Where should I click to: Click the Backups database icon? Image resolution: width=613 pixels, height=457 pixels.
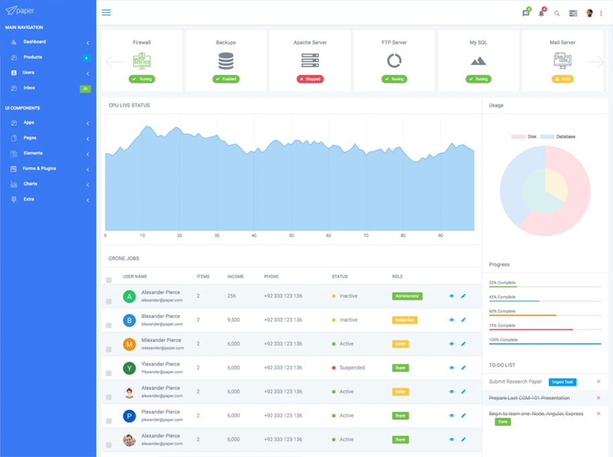coord(226,61)
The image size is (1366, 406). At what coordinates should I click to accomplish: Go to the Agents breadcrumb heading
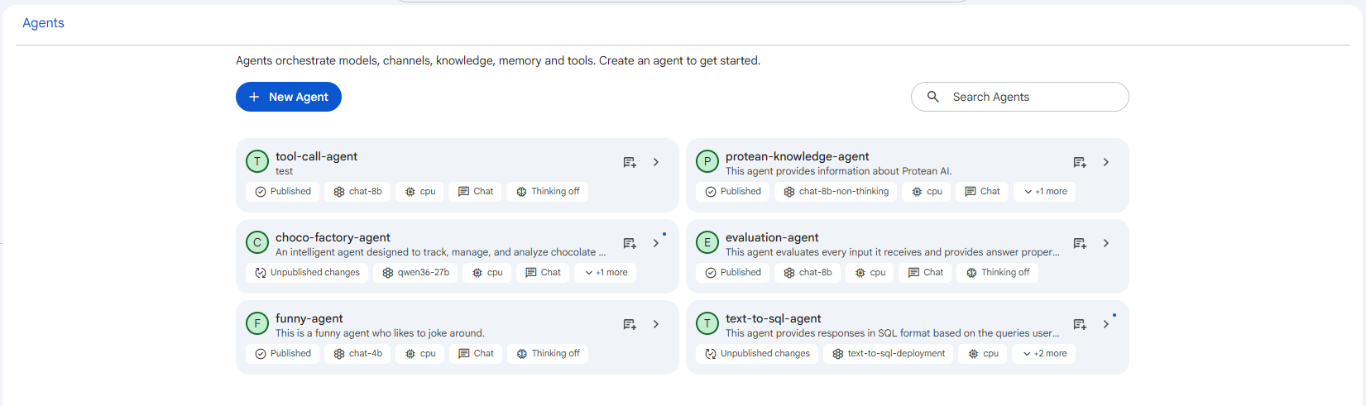coord(43,23)
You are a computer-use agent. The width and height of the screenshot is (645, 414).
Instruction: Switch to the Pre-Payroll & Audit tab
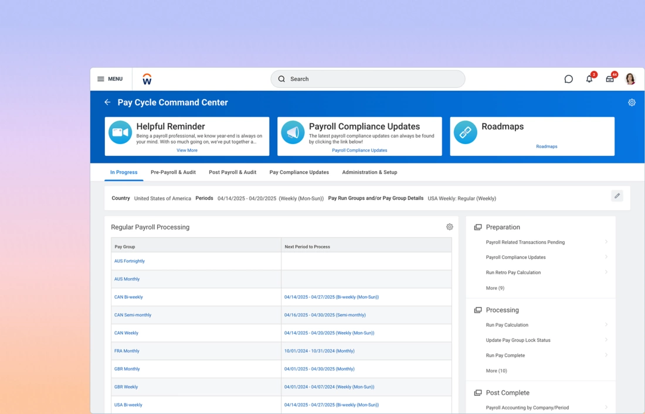click(x=173, y=172)
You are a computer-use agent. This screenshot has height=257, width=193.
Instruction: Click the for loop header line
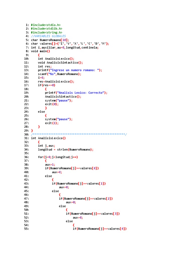pyautogui.click(x=58, y=157)
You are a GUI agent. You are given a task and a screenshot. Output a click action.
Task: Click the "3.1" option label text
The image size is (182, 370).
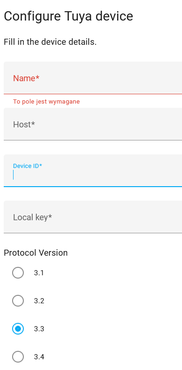[x=39, y=273]
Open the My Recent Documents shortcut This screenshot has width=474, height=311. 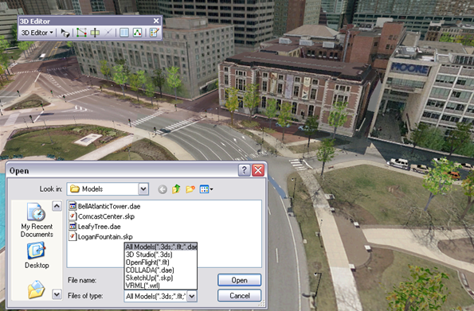coord(37,220)
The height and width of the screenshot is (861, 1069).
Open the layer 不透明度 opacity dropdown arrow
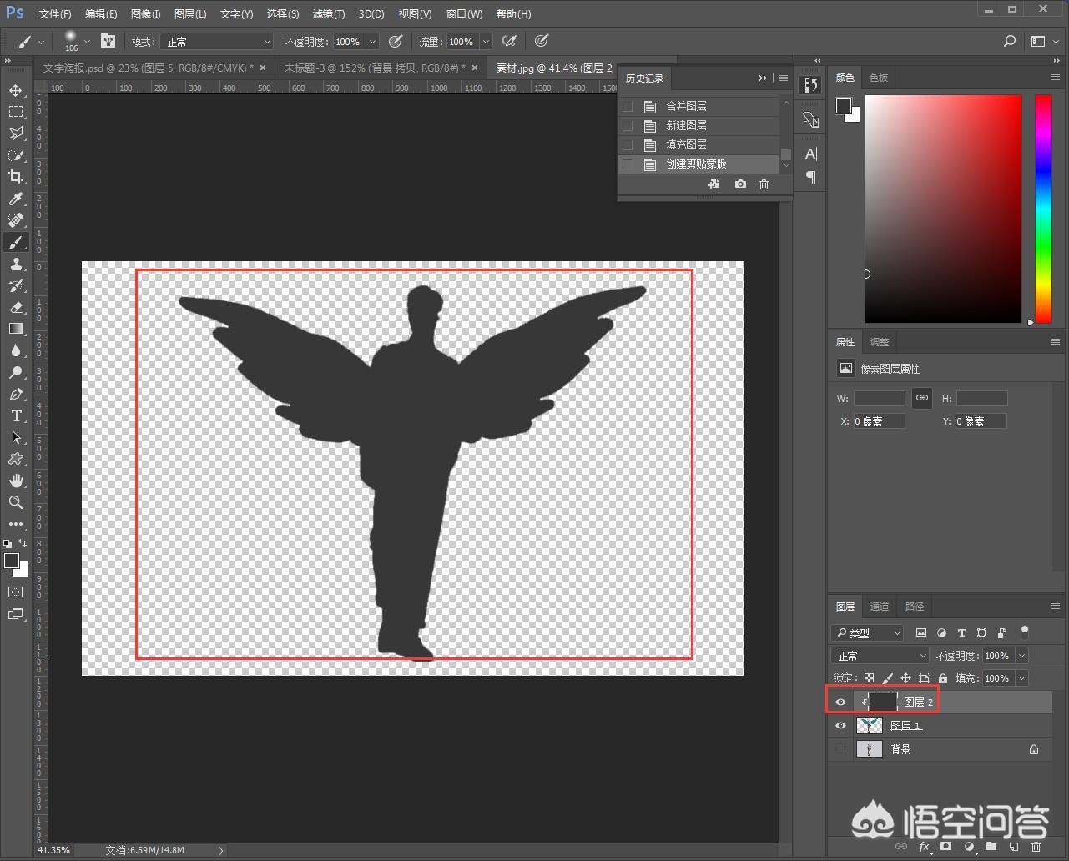pos(1022,656)
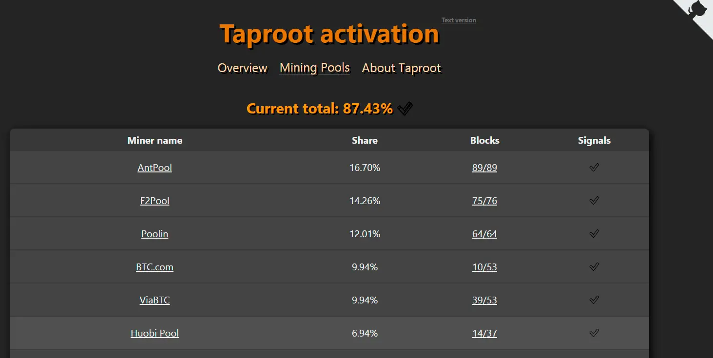Image resolution: width=713 pixels, height=358 pixels.
Task: Open the AntPool miner page
Action: coord(154,167)
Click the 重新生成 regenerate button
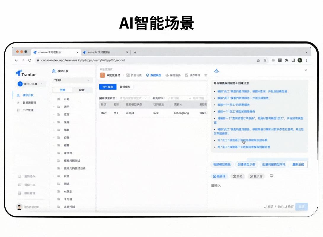Image resolution: width=323 pixels, height=237 pixels. tap(298, 164)
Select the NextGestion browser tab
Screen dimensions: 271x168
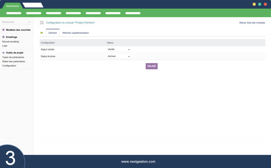click(x=13, y=6)
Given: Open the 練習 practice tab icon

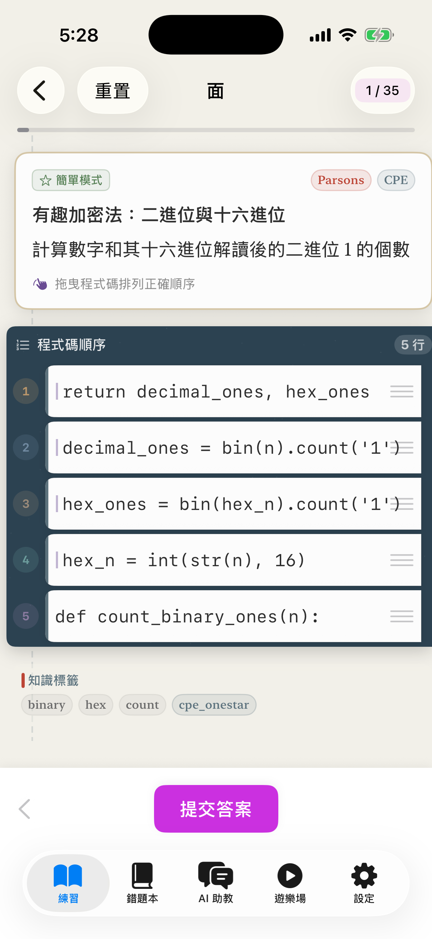Looking at the screenshot, I should pyautogui.click(x=67, y=876).
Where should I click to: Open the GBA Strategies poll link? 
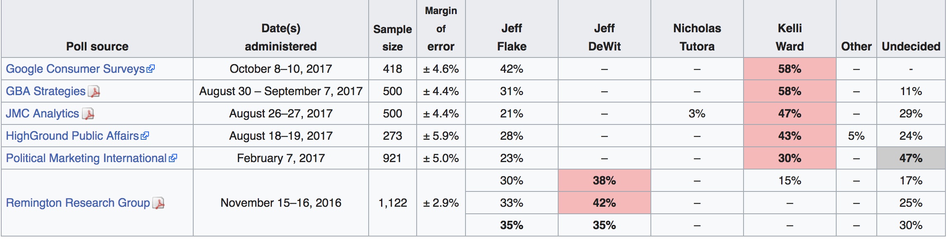point(46,91)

Your assignment: Each line of the records above that contains the word "computer" should be counted; give the resulting number without further words.

Solved problem: 2